Because an AI built as a utility-maximizer will consider any rules restricting its ability to maximize its utility as obstacles to be overcome. If an AI is sufficiently smart, it will figure out a way to overcome those obstacles. If an AI is superintelligent, it will figure out ways to overcome those obstacles which humans cannot predict even in theory and so cannot prevent even with multiple well-phrased fail-safes.
A paperclip maximizer with a built-in rule "Only create 10,000 paperclips per day" will still want to maximize paperclips. It can do this by deleting the offending fail-safe, or by creating other paperclip maximizers without the fail-safe, or by creating giant paperclips which break up into millions of smaller paperclips of their own accord, or by connecting the Earth to a giant motor which spins it at near-light speed and changes the length of a day to a fraction of a second.
Unless you feel confident you can think of every way it will get around the rule and block it off, and think of every way it could get around those rules and block them off, and so on ad infinitum, the best thing to do is to build the AI so it doesn't want to break the rules - that is, Friendly AI. That way you have the AI cooperating with you instead of trying to thwart you at every turn.

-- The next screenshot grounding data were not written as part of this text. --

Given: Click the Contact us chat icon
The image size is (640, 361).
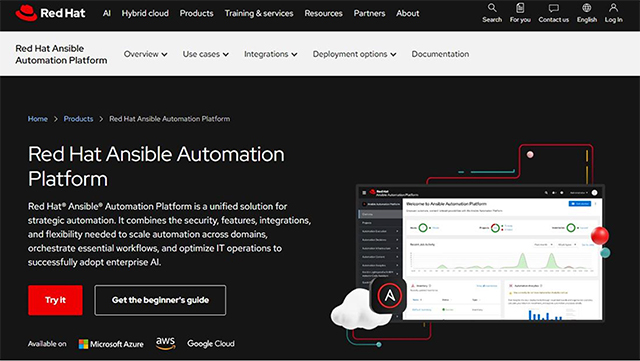Looking at the screenshot, I should 553,8.
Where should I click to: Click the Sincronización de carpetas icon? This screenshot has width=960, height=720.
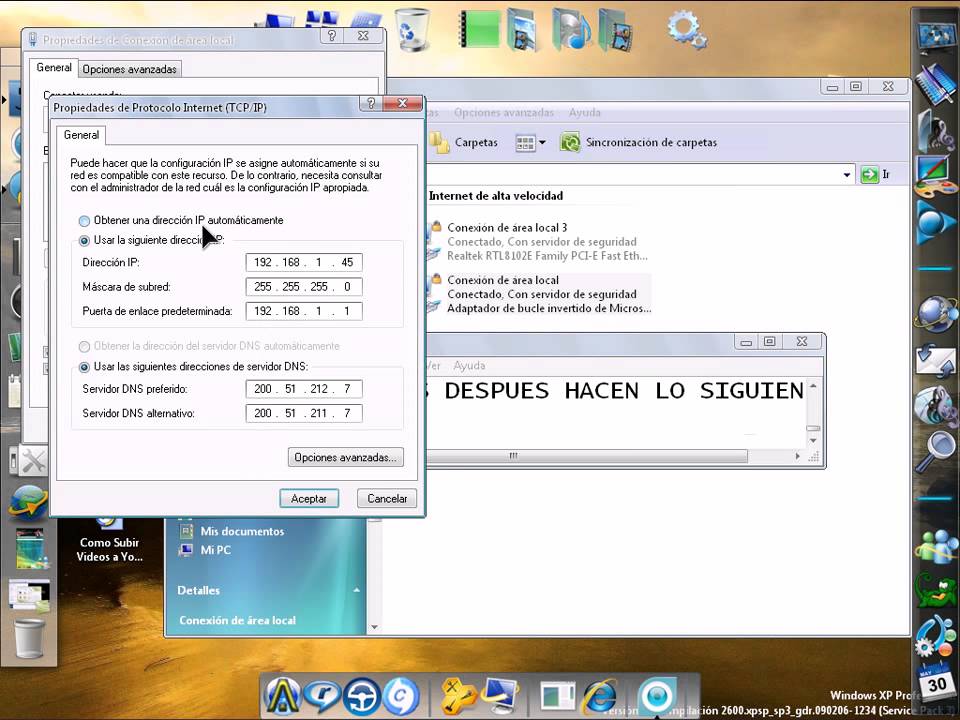570,143
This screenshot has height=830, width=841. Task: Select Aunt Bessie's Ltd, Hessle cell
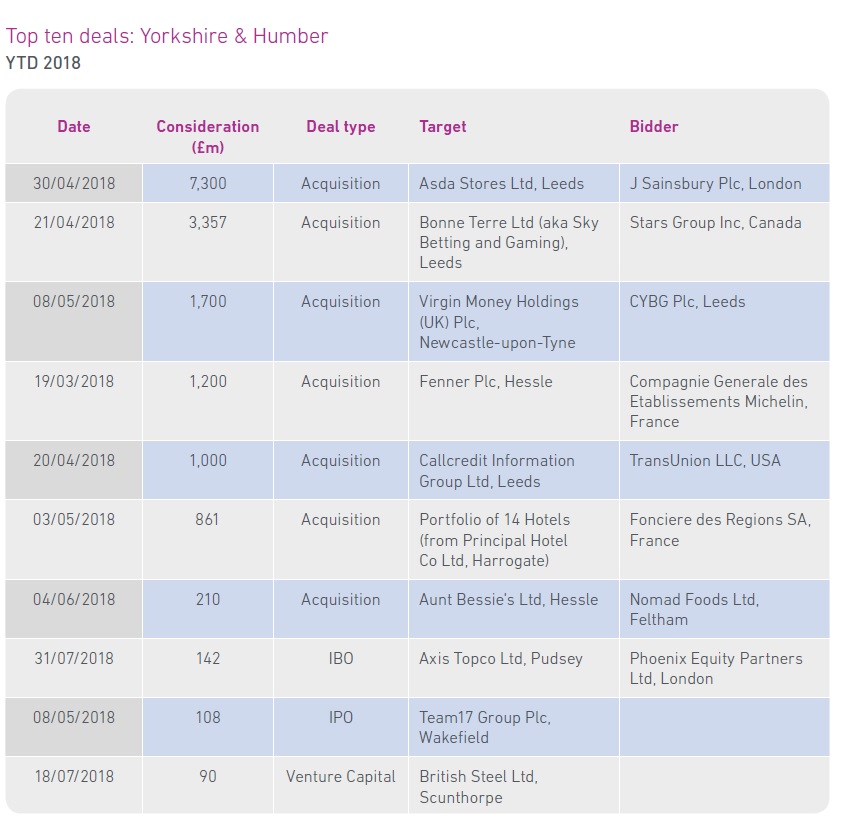514,609
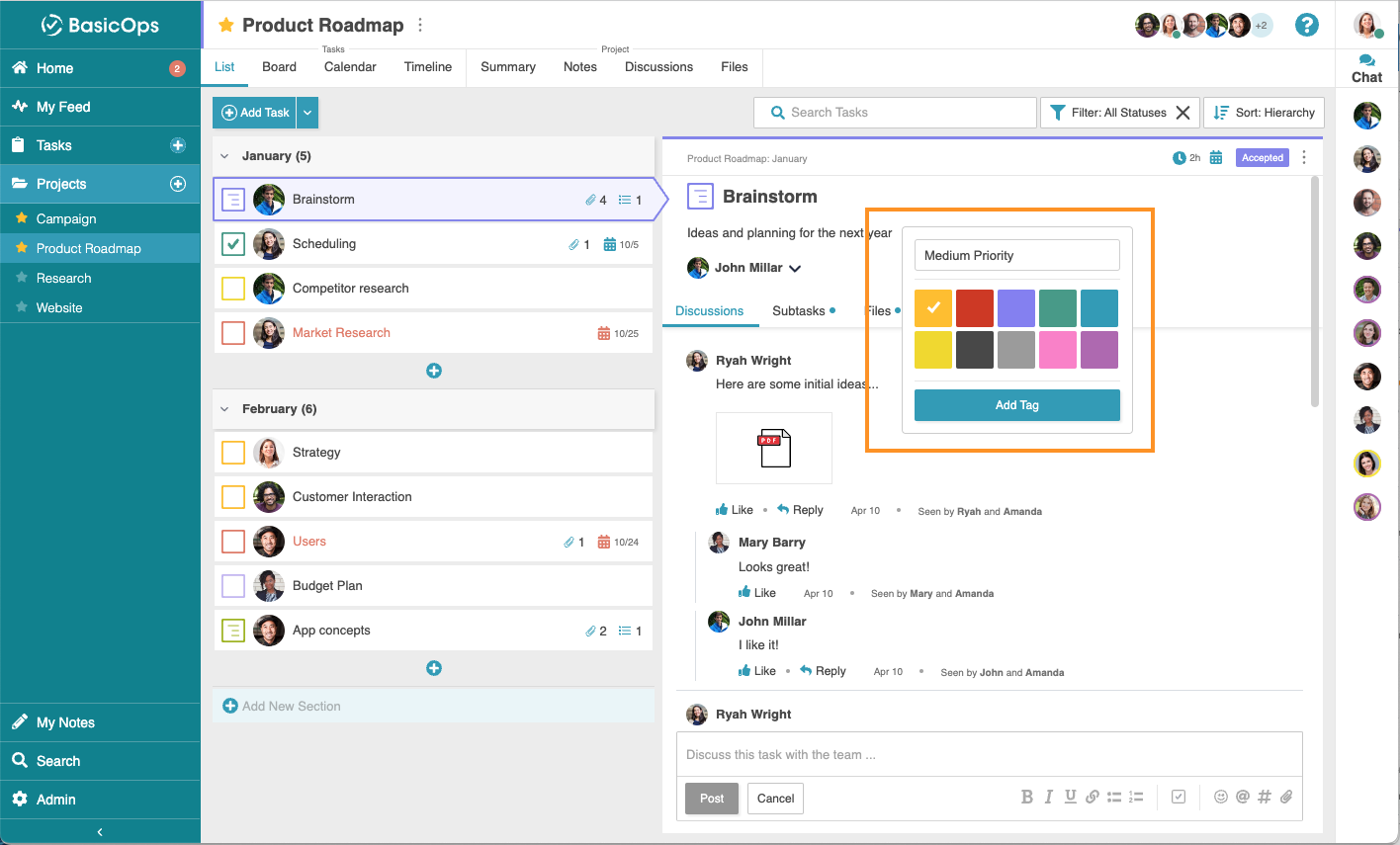
Task: Click the plus icon next to Projects
Action: [178, 184]
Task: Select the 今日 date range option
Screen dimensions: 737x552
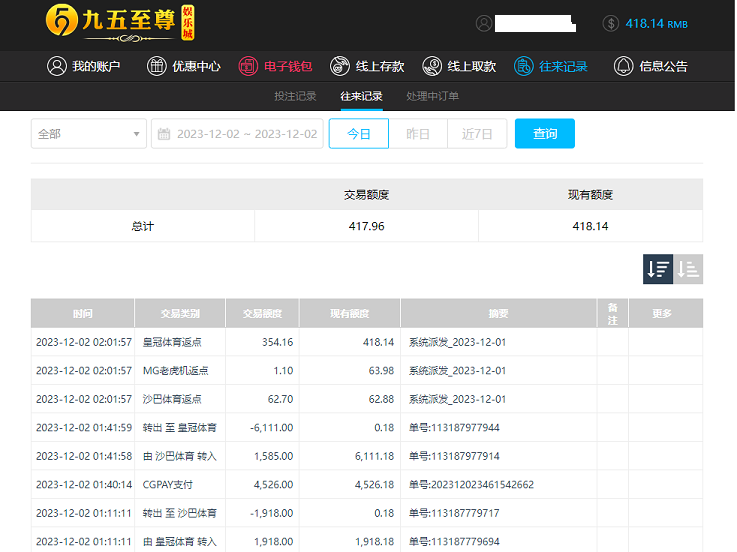Action: (x=358, y=134)
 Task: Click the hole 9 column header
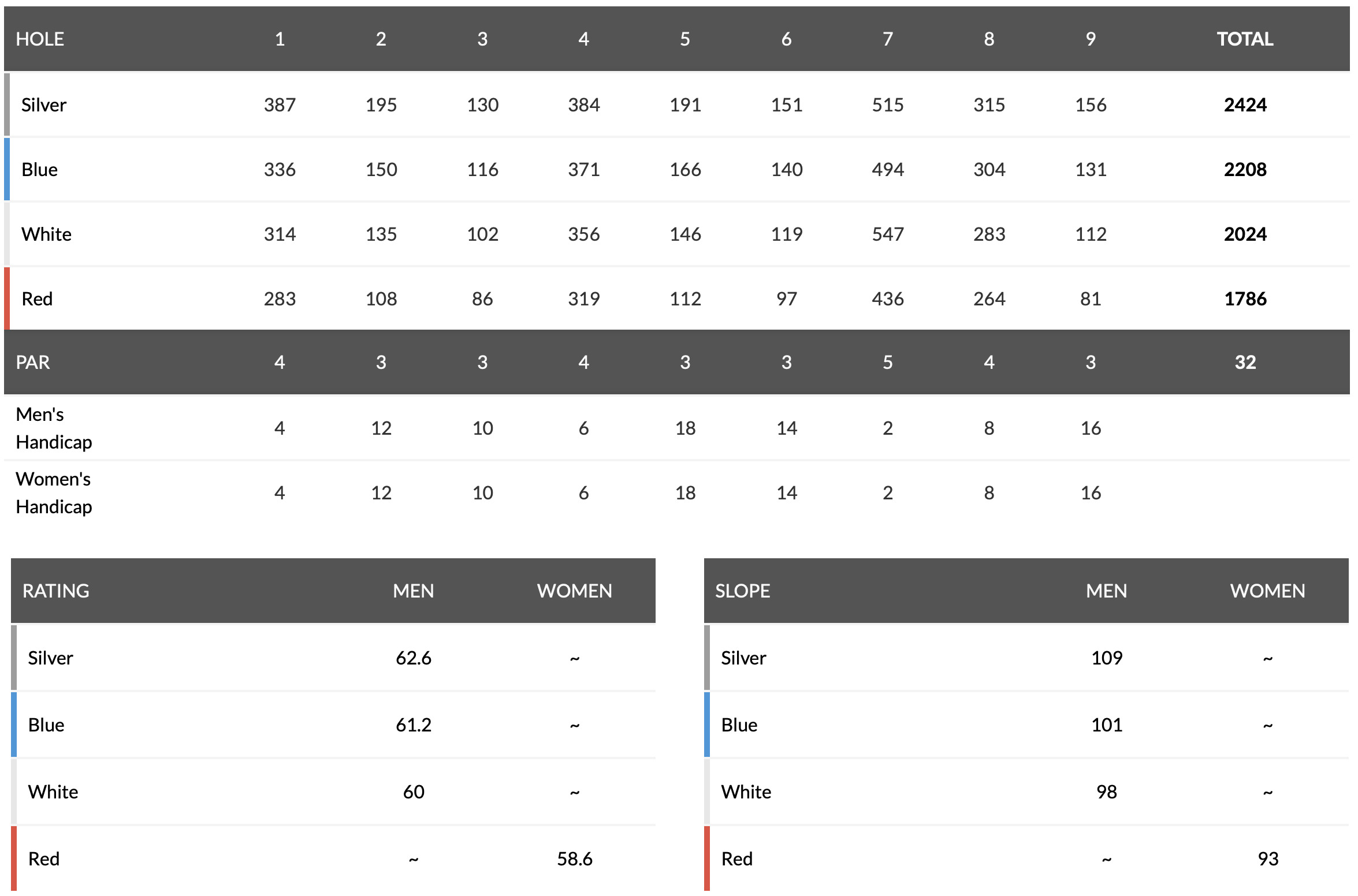coord(1091,39)
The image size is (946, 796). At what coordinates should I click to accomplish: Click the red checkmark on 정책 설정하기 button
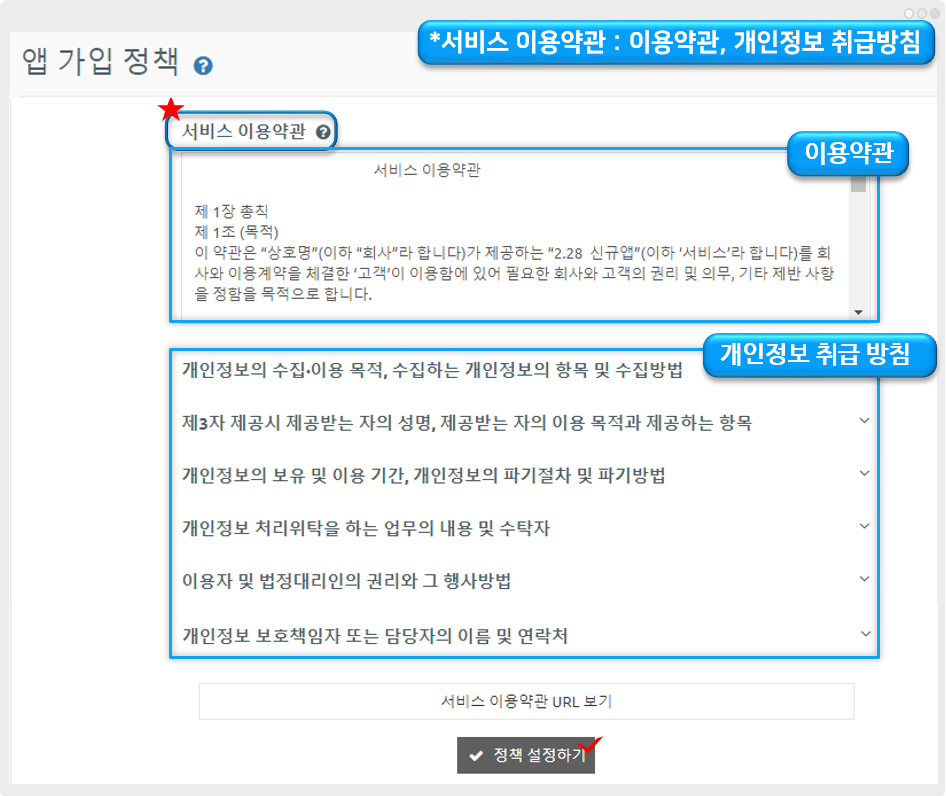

Related: Hidden Complexity of Wishes
True, but irrelevant, because humanity has never produced a provably-correct software project anywhere near as complex as an AI would be, we probably never will, and even if we had a mathematical proof it still wouldn't be a complete guarantee of safety because the proof might contain errors and might not cover every case we care about.
The right question to ask is not, "will this safeguard make my AI 100% safe?", but rather "will this safeguard reduce, increase, or have no effect on the probability of disaster, and by how much?" (And then separately, at some point, "what is the probability of disaster now and what is the EV of launching vs. waiting?" That will depend on a lot of things that can't be predicted yet.)
What is the difference between "a rule" and "what it wants"?
I'm interpreting this as the same question you wrote below as "What is the difference between a constraint and what is optimized?". Dave gave one example but a slightly different metaphor comes to my mind.
Imagine an amoral businessman in a country that takes half his earnings as tax. The businessman wants to maximize money, but has the constraint is that half his earnings get taken as tax. So in order to achieve his goal of maximizing money, the businessman sets up some legally permissible deal with a foreign tax shelter or funnels it to holding corporations or something to avoid taxes. Doing this is the natural result of his money-maximization goal, and satisfies the "pay taxes" constraint..
Contrast this to a second, more patriotic businessman who loved paying taxes because it helped his country, and so didn't bother setting up tax shelters at all.
The first businessman has the motive "maximize money" and the constraint "pay taxes"; the second businessman has the motive "maximize money and pay taxes".
From the viewpoint of the government, the first businessman is an unFriendly agent with a constraint, and the second businessman is a Friendly agent.
Does that help answer your question?
Asking what it really values is anthropomorphic. It's not coming up with loopholes around the "don't murder" people constraint because it doesn't really value it, or because the paperclip part is its "real" motive.
It will probably come up with loopholes around the "maximize paperclips" constraint too - for example, if "paperclip" is defined by something paperclip-shaped, it will probably create atomic-scale nanoclips because these are easier to build than full-scale human-sized ones, much to the annoyance of the office-supply company that built it.
But paperclips are pretty simple. Add a few extra constraints and you can probably specify "paperclip" to a degree that makes them useful for office supplies.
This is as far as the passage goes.